В этой ситуации другой центр власти — Комитет Государственной Думы — просто вынужден был принимать какое-то решение, иначе он вообще оказался бы не у дел. И к вечеру лидер кадетов П. Н. Милюков заявил: «Мы берем власть».
Подчеркиваю, о полной ликвидации монархии речь не шла. «Комитетчикам» этого очень не хотелось. Не из любви к монархической идее, а просто-напросто не хотелось брать на себя ответственность. Ведь как все хорошо получалось в теории — наверху сидит царь, а мы вроде как парламент при нем. Удобно.

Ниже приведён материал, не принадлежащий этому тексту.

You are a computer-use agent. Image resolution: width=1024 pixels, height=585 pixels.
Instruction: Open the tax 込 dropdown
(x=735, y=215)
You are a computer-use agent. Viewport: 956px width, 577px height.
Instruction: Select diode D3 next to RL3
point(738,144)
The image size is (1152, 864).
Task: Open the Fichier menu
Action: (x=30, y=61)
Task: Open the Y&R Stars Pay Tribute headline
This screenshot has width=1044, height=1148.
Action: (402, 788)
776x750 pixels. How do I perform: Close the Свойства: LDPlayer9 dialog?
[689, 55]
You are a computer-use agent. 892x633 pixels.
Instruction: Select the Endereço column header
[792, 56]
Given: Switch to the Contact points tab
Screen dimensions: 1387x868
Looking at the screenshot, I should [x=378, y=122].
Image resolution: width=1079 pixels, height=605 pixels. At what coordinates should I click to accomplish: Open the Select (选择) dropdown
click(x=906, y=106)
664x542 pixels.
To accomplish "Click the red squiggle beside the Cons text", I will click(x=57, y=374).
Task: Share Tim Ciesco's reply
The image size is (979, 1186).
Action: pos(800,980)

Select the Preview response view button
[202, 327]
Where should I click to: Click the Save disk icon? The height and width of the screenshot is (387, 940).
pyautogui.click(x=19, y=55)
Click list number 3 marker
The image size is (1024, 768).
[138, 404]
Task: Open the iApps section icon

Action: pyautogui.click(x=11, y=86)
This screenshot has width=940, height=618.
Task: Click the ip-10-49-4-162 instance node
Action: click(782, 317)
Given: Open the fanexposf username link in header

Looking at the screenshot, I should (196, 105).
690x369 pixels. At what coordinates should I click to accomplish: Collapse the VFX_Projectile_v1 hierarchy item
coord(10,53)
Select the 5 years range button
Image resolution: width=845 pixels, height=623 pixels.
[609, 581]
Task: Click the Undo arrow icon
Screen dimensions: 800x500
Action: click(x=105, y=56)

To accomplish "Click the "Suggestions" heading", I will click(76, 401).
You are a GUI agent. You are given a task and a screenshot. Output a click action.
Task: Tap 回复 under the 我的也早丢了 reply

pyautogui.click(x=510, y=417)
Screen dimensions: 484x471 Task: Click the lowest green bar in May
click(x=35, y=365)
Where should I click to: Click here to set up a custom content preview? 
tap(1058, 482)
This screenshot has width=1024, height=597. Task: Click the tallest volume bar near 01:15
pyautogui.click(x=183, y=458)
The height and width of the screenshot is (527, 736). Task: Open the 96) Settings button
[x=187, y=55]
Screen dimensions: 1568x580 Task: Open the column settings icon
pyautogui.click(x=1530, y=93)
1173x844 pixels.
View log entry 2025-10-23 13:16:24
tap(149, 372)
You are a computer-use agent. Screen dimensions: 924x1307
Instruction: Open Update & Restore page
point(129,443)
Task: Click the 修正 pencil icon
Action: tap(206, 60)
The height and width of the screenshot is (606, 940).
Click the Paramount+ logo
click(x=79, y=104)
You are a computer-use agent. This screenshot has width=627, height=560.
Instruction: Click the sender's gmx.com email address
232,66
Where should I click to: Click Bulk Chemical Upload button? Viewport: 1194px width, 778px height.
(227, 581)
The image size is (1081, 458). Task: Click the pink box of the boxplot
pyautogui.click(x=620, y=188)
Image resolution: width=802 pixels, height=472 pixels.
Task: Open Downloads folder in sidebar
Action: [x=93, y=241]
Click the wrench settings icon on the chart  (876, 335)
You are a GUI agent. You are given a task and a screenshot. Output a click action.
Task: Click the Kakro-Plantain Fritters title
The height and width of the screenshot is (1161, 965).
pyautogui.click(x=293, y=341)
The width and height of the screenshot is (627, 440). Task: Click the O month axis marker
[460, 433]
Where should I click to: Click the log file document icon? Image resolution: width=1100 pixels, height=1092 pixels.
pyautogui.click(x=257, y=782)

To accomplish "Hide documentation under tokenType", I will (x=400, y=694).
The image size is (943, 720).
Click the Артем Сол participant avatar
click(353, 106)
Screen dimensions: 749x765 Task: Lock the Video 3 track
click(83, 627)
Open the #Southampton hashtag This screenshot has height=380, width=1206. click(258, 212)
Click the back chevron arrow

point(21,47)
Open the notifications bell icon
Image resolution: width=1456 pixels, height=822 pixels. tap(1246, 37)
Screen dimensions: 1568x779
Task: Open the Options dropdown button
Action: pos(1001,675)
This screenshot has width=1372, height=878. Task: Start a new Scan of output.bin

Вся эта возня происходила на очень своеобразном фоне.
…Во время Октябрьского переворота было чрезвычайно много бардака. Но все в мире относительно. Те, кто до этого видел изнутри Февраль, наблюдая за большевиками, вздыхали с завистью: вот, дескать, умеют же ребята! Всё у них как по нотам.
Это я к тому, что 27 февраля и в ближайшие дни среди революционных сил царил бардак во время пожара и наводнения.
Итак, в Таврическом дворце заседали два зачатка органов власти. Вокруг дворца клубилась без особого дела революционная масса. Никаких «механизмов», позволяющих направить эту массу на осмысленные действия, не существовало. И не потому, что это было так трудно — создать исполнительные структуры. Просто-напросто руководители Петросовета являлись типичными интеллигентами, которые никогда не занимались практической организаторской деятельностью. С думцами была примерно та же история.